Aprilmaymum · 03/08/2024 22:25

Never had my DC.
they tend to take each day as it comes. So last half term I had them for three days. They both do shift work. I know DSIL DB also helps out. They don’t ever have plans. I was asked the days the DC broke up from school to have them. I cannot do 5 weeks of this so I decided of it happened again I would say no. Also my DC want to see their own friends and it isn’t possible with 6 DC. I can never go out as my car isn’t big enough.
it is hard when it is family to say no

They don’t take each day as it comes. They assume that you are their default childcare unless something else comes along.

I am very sorry to hear this.

I think I am fairly typical of parents who work full time. School holiday childcare is meticulously planned well in advance, because I cannot afford to casually swan along and then not have a plan in place one day! It would be so incredibly stressful to scrabble around trying to sort things out with just a couple of days to go. Presumably they don’t feel this pressure as they just assume that you will take them.

They need to do what most other people do, which is a mix of each parent taking annual leave by themself for childcare (or unpaid leave) and holiday camps for any periods they are not on family holidays. Holiday camps can be tricky as extended hours aren’t always quite long enough. We manage that by sharing the load with another working family, and between us we can make it work. My husband’s employer is happy for him to shift hours if there are no meetings, so he can start a little late. It then doesn’t matter that he finishes late, because another parent has done the converse, and is there for the pick up. There are also a couple of days each week when an office-based parent can work from home, so they don’t have the commute. There are ways to make it work, but you have to be organised. This is why I cannot believe that your relatives’ plan is to take things day by day, and not simply that their plan is that you are their childcare.

I would NEVER presume that a SAHP would just take on my children as free childcare. I realise that, even though time with your own children is a joy, the summer holidays are long, and it’s stressful to entertain hot, sticky, tired children single handed for 6 weeks. And then to just assume you could easy add another THREE children to the mix on a frequent basis, it really takes the biscuit.
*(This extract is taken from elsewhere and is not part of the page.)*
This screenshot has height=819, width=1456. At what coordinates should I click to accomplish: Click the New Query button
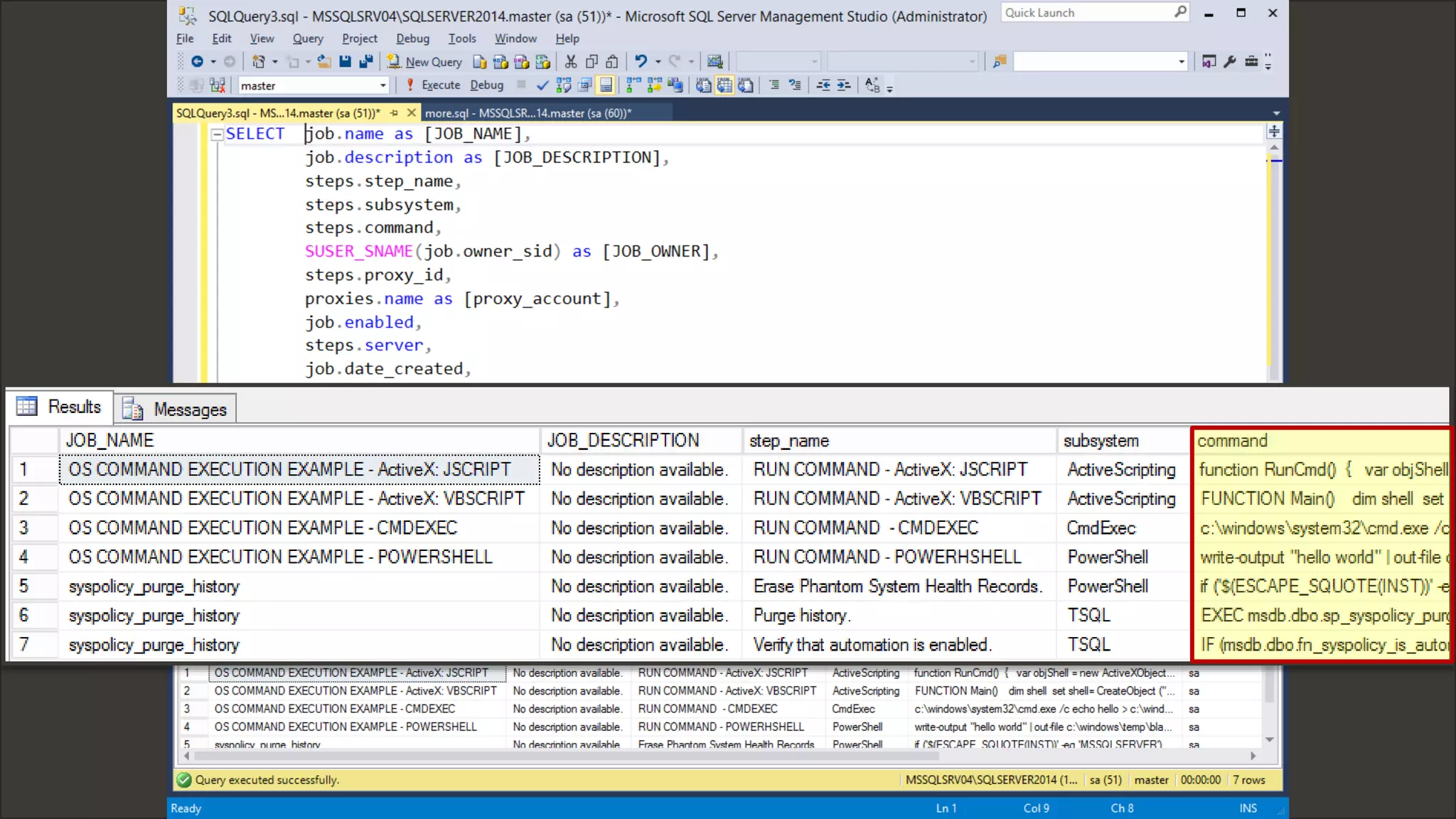click(x=425, y=62)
Keep standing firm on this. I know it’s of no practical help, but I am behind you!

stayathomer · 04/08/2024 07:40

MillyMollyMandHey
well we can always say not my problem or we can help people- I’ve had people save me and I’ve gone out of my way for people to help them too. I’m sorry I’m not trying to be all ‘wouldn’t the world be a better place’ but it really would and I don’t think there’s anyone here who wouldn’t appreciate someone taking on something that ‘wasn’t their problem’ to help them out!